WRITTEN INSTRUCTION
Convert the lines below into a numbered list, omitting any blank lines.

SOURCE MATERIAL
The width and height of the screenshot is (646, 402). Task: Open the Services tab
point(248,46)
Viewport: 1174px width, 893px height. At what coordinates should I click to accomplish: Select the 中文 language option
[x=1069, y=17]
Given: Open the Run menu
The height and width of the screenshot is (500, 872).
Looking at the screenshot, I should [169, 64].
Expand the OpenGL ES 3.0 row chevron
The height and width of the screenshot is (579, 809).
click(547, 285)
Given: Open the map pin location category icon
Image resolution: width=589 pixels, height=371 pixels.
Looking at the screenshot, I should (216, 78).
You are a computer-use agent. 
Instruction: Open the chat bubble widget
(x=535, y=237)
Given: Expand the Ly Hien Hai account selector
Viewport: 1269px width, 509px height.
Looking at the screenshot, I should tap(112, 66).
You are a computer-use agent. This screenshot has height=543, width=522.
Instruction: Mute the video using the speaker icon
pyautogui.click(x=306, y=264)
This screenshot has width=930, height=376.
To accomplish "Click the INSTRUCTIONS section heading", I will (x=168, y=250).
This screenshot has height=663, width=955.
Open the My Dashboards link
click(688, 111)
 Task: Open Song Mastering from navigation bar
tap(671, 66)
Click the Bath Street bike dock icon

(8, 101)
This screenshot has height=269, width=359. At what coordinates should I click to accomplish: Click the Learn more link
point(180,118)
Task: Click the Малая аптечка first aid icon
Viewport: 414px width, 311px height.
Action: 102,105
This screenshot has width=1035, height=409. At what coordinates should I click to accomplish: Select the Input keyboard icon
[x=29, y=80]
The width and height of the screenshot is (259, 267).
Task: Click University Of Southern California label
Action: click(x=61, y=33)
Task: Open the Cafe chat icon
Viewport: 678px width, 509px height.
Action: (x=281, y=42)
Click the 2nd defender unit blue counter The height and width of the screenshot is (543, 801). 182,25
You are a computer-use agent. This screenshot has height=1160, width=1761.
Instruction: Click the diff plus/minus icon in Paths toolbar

THE SOLUTION
1. The width and height of the screenshot is (646, 402). Task: Open the Services tab
2. point(248,46)
3. Viewport: 1174px width, 893px height. At what coordinates should I click to accomplish: Select the 中文 language option
4. [x=1069, y=17]
5. Given: Open the Run menu
6. The height and width of the screenshot is (500, 872).
7. Looking at the screenshot, I should [169, 64].
8. Expand the OpenGL ES 3.0 row chevron
9. The height and width of the screenshot is (579, 809).
10. click(547, 285)
11. Given: Open the map pin location category icon
12. Image resolution: width=589 pixels, height=371 pixels.
13. Looking at the screenshot, I should (216, 78).
14. You are a computer-use agent. 
15. Instruction: Open the chat bubble widget
16. (x=535, y=237)
17. Given: Expand the Ly Hien Hai account selector
18. Viewport: 1269px width, 509px height.
19. Looking at the screenshot, I should tap(112, 66).
20. You are a computer-use agent. This screenshot has height=543, width=522.
21. Instruction: Mute the video using the speaker icon
22. pyautogui.click(x=306, y=264)
23. This screenshot has width=930, height=376.
24. To accomplish "Click the INSTRUCTIONS section heading", I will (x=168, y=250).
25. This screenshot has height=663, width=955.
26. Open the My Dashboards link
27. click(688, 111)
28.  Task: Open Song Mastering from navigation bar
29. tap(671, 66)
30. Click the Bath Street bike dock icon
31. (8, 101)
32. This screenshot has height=269, width=359. At what coordinates should I click to accomplish: Click the Learn more link
33. point(180,118)
34. Task: Click the Малая аптечка first aid icon
35. Viewport: 414px width, 311px height.
36. Action: 102,105
37. This screenshot has width=1035, height=409. At what coordinates should I click to accomplish: Select the Input keyboard icon
38. [x=29, y=80]
39. The width and height of the screenshot is (259, 267).
40. Task: Click University Of Southern California label
41. Action: click(x=61, y=33)
42. Task: Open the Cafe chat icon
43. Viewport: 678px width, 509px height.
44. Action: (x=281, y=42)
45. Click the 2nd defender unit blue counter The height and width of the screenshot is (543, 801). 182,25
46. You are a computer-use agent. This screenshot has height=1160, width=1761.
47. Instruction: Click the diff plus/minus icon in Paths toolbar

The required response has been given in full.